Wednesday, March 11, 2009

State of economy result of coup: Qarase

State of economy result of coup: Qarase

The December 2006 coup did not administer a short-term shock to the economy, but a blow that will hurt Fiji for many years, says ousted Prime Minister Laisenia Qarase.

And in a statement, Qarase has attacked the interim PM Commodore Voreqe Bainimarama saying he is “attempting without success to argue that the coup only created a short term shock and that Fiji’s present woes are caused almost exclusively by the international market upheavals and our recent natural disaster”.

He said Bainimarama and most of his advisers had difficulty understanding that coups and unelected governments were bad for business.

“They do not inspire confidence. It is for this reason that a rapid return to constitutional, parliamentary rule representing the will of the people, is essential for Fiji to start rebuilding its economy and reopening sources of aid now closed to it.”

Qarase said it was time the interim PM took responsibility for the economic disaster that Fiji faces today.

“It has certainly been made worse by the world economic crisis and the floods, but there is no way he can evade the consequences of the coup.”

According to Qarase, the international situation had nothing to do with the contraction of the economy by 6.6 per cent in 2007.

The coup he said, had sent the previously booming construction industry into a tailspin, with thousands of jobs lost.

Tourism had also been badly hit by the coup and had not fully recovered from this when it was hurt by declining overseas markets, he added

Interim PM blasts Qarase
By REIJELI KIKAU - Wednesday, March 11, 2009

INTERIM Prime Minister Commodore Voreqe Bainimarama said the comment by ousted prime minister Laisenia Qarase on the International Association report on Fiji reeked of hypocrisy. He said Mr Qarase's statement was hypocritical in view of his past record of ignoring and disrespecting the Constitution.

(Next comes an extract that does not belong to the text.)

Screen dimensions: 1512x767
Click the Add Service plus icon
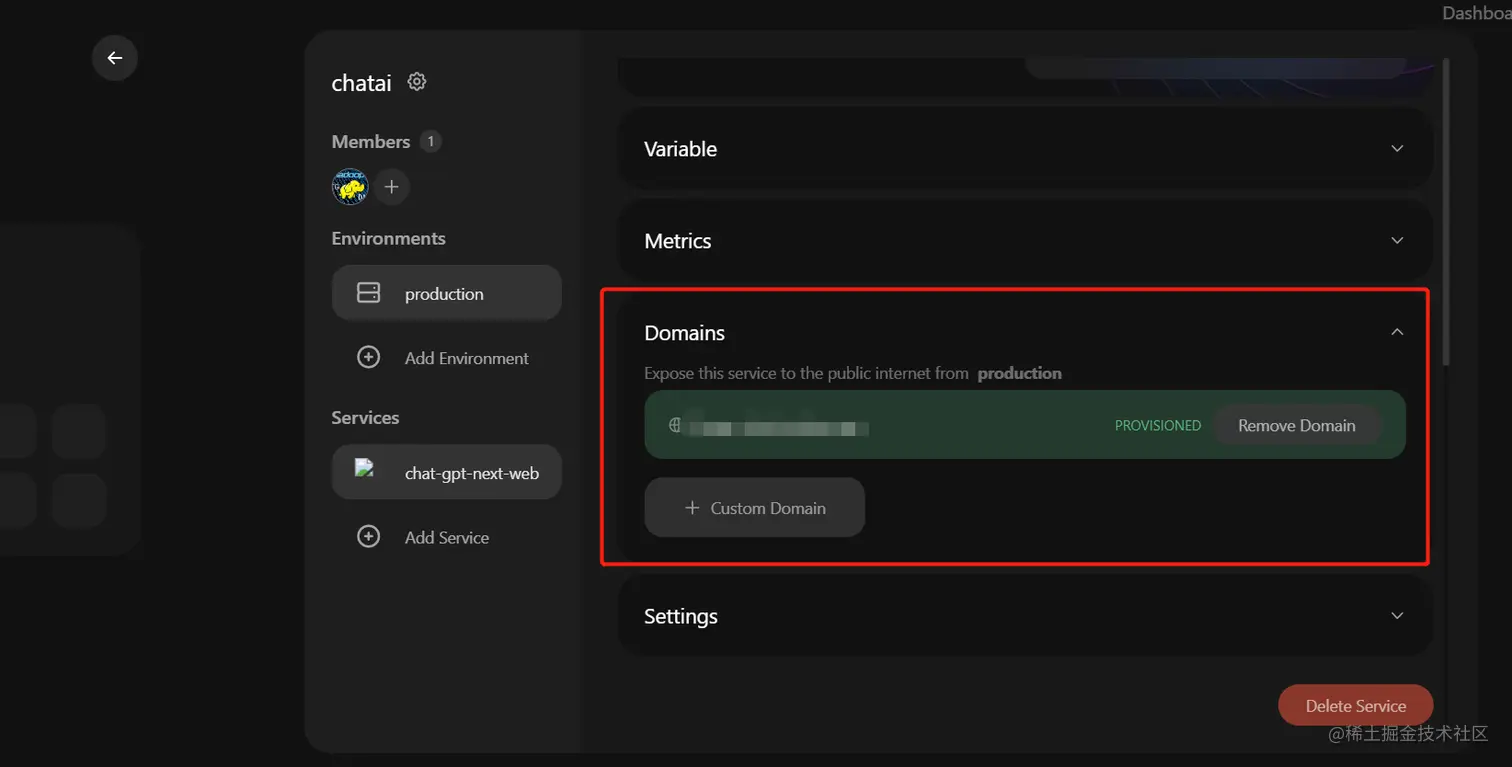[x=368, y=537]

"And the rule of law when he refused to form a government as the law requires, releasing his own ministers who have been sentenced by a court for criminal offences and reappointing them as ministers. Qarase introduced a hypocritically-named Promotion of Tolerance and Reconciliation Bill which was designed to remove the power of the court and was in breach of the Constitution," he said.

Mr Bainimarama said Mr Qarase lied to the Court of Appeal in March 2001 when he promised to implement its judgment but did not.

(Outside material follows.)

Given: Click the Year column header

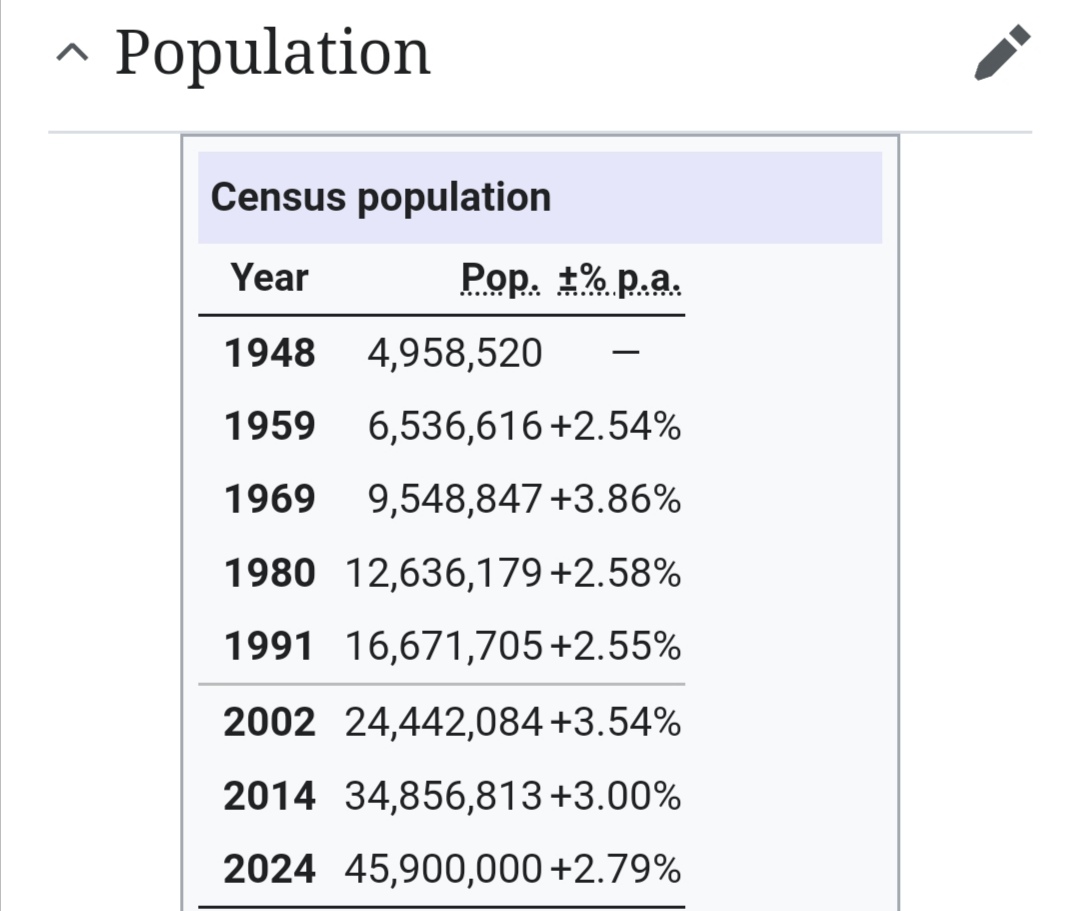Looking at the screenshot, I should point(269,278).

He said Mr Qarase should not talk about loss of confidence in the law, given his record of undermining the court in Fiji.

"We never heard any expression of concern from leading members of the Fiji Law Society such as Graham Leung or Richard Naidu when the Qarase government breached rule of law left, right and centre.

"Where was the International Bar Association then? Why didn't the Law Society invite the IBA to examine the record of the Qarase government when it was in power? The IBA only became interested in Fiji when a group of Fiji lawyers who could no longer feed from the teats of the corrupt Qarase government decided to seek overseas help."

He said IBA did not have the mandate to pronounce on the situation here, especially when it offered no evidence to support its allegation that the judiciary in Fiji was not independent or the former Chief Justice was not culpable. Mr Bainimarama said his government did not interfere with appointments to the judiciary or work of judges and the judgment and sentences they decide.

"The Qarase government made decisions or tried to pass laws in breach of the Constitution and to undermine the independence of the judiciary. We did not hear a squeak from lawyers behind IBA statements between 2000 and 2006. People are entitled to ask Leung and cohorts why were they silent then but vociferous now." He said the court in Fiji knew the Government respected their independence and did not interfere in their work.

IBA sent a rep to observe the Chandrika Prasad case in 2001.